» PROBLEM DETAILS
Range to reproduce from the entries below: the line with "You are a computer-use agent. Screen", the line with "Sort Heat 1", and every line in between. Give them exactly and give nothing else.

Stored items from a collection
++++++++++++++++++++

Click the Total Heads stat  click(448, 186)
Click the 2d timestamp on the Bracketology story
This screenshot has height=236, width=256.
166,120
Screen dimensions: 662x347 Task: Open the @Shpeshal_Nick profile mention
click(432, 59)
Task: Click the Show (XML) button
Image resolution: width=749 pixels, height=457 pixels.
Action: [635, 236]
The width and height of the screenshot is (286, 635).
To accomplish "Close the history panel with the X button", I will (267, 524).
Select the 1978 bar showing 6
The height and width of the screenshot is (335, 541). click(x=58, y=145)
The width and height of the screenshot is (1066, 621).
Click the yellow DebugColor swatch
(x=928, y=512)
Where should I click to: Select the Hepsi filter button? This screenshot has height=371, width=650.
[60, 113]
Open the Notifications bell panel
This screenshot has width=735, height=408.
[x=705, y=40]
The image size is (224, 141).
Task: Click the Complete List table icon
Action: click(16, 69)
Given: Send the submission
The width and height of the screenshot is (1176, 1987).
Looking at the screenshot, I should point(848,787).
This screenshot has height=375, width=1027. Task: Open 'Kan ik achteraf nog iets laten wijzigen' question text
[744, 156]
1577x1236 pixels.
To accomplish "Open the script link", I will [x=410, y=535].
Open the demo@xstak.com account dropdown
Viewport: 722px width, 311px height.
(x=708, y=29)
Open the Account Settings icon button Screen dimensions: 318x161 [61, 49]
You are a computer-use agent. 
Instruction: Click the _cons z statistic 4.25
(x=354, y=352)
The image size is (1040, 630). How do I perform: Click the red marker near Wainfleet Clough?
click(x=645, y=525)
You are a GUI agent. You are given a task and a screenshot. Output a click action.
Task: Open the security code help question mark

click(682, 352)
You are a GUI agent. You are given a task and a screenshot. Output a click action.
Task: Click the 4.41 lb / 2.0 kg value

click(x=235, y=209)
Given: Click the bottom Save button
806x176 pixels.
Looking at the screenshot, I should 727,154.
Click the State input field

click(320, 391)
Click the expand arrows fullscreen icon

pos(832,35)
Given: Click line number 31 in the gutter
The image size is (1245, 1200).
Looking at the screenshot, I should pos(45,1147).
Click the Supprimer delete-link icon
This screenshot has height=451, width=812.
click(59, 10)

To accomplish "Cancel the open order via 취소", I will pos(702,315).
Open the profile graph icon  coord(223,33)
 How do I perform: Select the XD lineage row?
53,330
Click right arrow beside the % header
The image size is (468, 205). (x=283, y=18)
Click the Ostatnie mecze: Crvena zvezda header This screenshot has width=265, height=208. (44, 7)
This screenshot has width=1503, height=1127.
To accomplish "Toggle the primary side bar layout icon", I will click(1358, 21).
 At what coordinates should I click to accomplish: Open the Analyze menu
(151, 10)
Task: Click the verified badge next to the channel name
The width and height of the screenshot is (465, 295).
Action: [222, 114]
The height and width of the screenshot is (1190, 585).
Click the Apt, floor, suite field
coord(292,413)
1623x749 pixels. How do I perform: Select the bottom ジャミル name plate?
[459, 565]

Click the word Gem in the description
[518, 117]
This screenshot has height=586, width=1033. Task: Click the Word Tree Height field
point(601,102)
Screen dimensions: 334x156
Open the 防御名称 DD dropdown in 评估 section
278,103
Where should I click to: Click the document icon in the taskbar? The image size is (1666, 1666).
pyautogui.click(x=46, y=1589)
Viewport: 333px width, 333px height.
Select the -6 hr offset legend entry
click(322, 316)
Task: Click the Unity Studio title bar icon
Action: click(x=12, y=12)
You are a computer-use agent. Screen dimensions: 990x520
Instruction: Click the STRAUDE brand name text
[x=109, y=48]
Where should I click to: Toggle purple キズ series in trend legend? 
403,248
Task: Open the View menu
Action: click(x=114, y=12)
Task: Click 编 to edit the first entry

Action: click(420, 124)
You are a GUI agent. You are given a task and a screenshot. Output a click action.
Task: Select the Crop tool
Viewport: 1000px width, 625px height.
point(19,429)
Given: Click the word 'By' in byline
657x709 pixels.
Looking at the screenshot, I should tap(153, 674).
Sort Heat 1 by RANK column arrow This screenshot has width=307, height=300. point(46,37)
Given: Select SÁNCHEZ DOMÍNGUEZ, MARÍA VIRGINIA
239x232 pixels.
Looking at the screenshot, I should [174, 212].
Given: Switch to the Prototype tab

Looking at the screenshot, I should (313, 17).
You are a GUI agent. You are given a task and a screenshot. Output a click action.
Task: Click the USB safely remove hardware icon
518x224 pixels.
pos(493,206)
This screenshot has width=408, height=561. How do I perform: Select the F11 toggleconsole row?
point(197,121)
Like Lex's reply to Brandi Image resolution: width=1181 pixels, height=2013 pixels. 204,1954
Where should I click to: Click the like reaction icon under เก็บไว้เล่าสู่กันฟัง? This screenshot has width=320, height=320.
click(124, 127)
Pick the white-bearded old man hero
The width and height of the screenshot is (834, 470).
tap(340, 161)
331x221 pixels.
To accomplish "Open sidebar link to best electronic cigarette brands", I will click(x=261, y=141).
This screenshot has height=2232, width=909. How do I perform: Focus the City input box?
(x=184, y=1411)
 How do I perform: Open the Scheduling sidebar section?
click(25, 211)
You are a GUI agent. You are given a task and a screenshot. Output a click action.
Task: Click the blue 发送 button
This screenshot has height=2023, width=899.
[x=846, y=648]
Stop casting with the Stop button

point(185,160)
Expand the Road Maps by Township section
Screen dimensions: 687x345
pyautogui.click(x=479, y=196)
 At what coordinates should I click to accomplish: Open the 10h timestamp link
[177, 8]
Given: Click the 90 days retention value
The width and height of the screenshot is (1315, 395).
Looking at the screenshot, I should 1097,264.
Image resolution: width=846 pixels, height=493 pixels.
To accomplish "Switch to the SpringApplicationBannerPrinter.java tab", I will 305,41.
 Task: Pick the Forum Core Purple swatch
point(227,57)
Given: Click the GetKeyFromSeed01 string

++++++++++++++++++++

» OUTPUT
You are a computer-use agent. Screen dimensions: 990x520
Instruction: Click the STRAUDE brand name text
[x=109, y=48]
Where should I click to: Toggle purple キズ series in trend legend? 
403,248
Task: Open the View menu
Action: click(x=114, y=12)
Task: Click 编 to edit the first entry

Action: click(420, 124)
You are a GUI agent. You are given a task and a screenshot. Output a click action.
Task: Select the Crop tool
Viewport: 1000px width, 625px height.
point(19,429)
Given: Click the word 'By' in byline
657x709 pixels.
Looking at the screenshot, I should tap(153, 674).
Sort Heat 1 by RANK column arrow This screenshot has width=307, height=300. point(46,37)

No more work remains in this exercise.